[Dataset entries]
□ □ □ □ □
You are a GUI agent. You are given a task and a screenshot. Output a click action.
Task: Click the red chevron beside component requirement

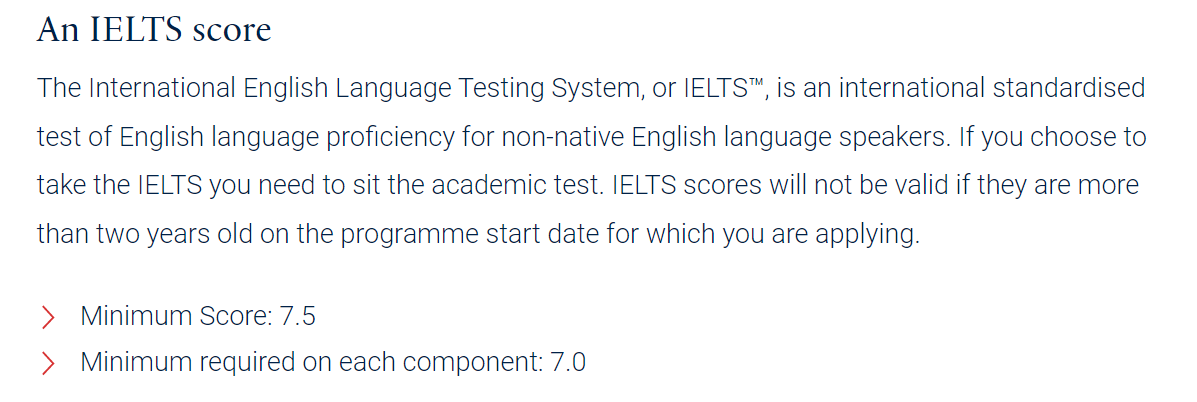[47, 363]
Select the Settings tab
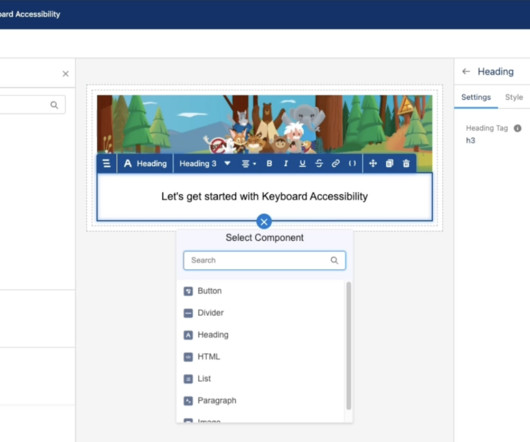 (476, 97)
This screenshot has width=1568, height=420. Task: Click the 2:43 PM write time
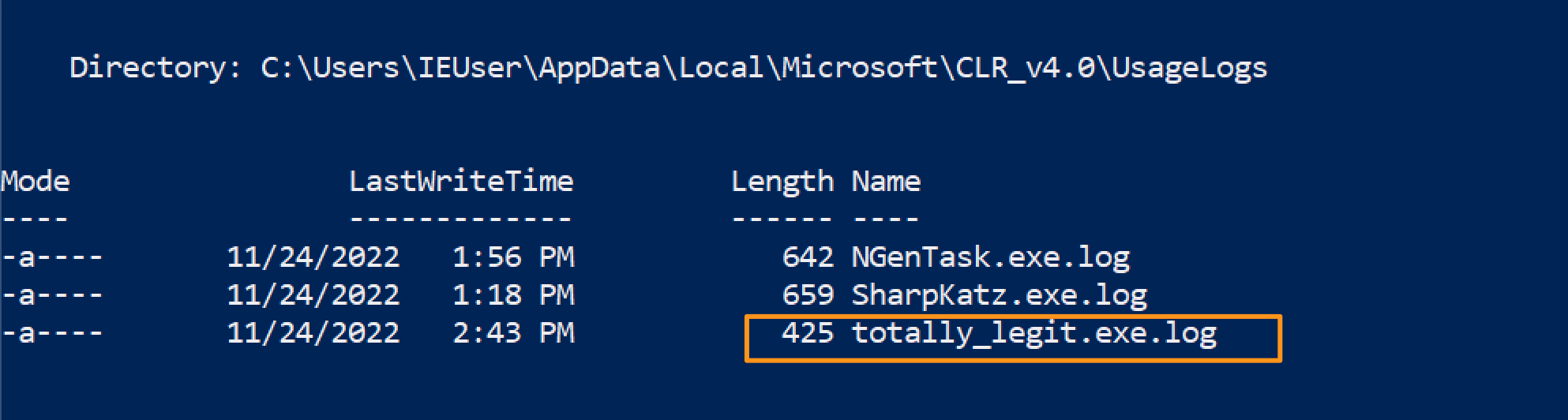513,333
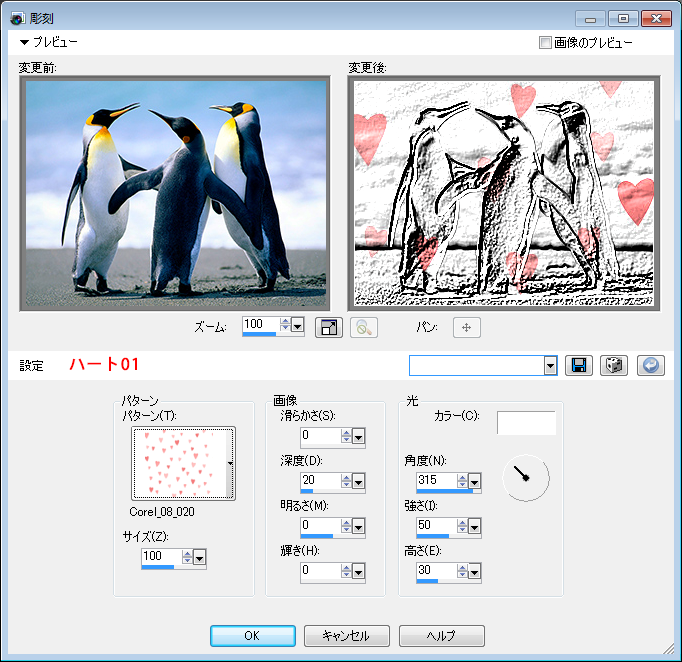Save preset with floppy disk icon
The width and height of the screenshot is (682, 662).
pyautogui.click(x=578, y=365)
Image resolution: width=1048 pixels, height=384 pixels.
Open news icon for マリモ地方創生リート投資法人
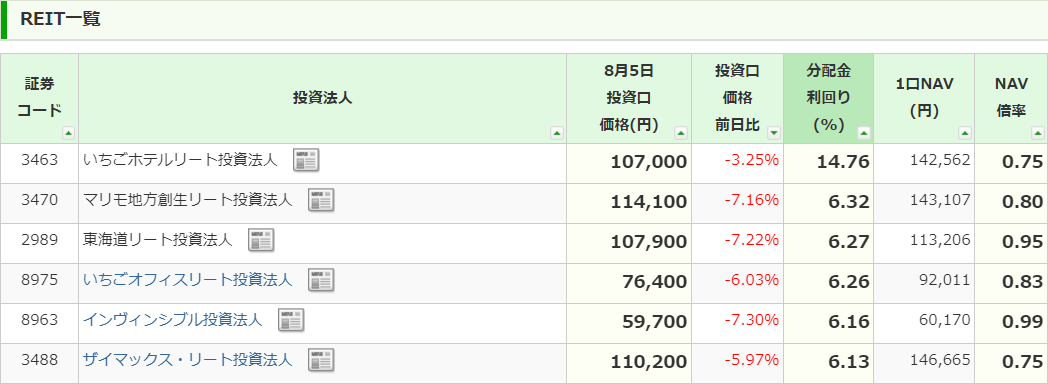[321, 200]
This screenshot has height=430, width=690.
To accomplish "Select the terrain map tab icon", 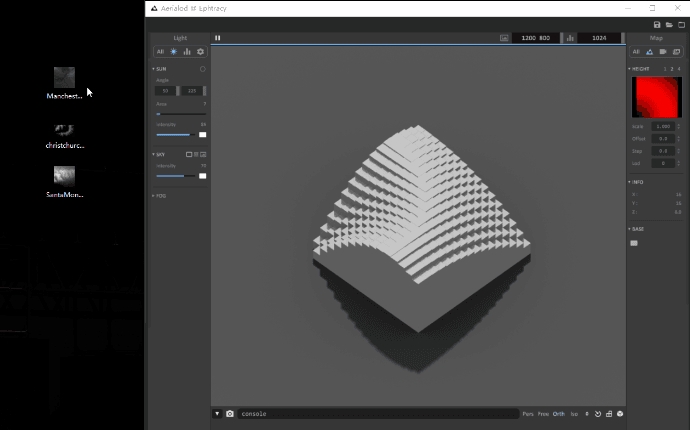I will (x=649, y=51).
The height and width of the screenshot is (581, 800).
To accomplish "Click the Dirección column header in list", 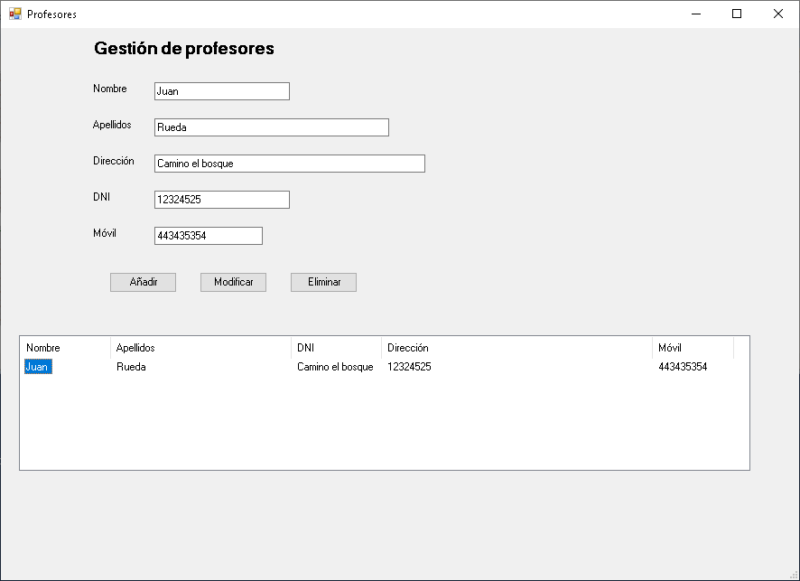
□ □ □ □ □
• Directions: Only the lines from the one containing "The height and" through the final line of the data are to be written out, exactly as they stand and without pictures.

• Task result:
The height and width of the screenshot is (581, 800).
To accomplish "Click the Dirección column header in list", 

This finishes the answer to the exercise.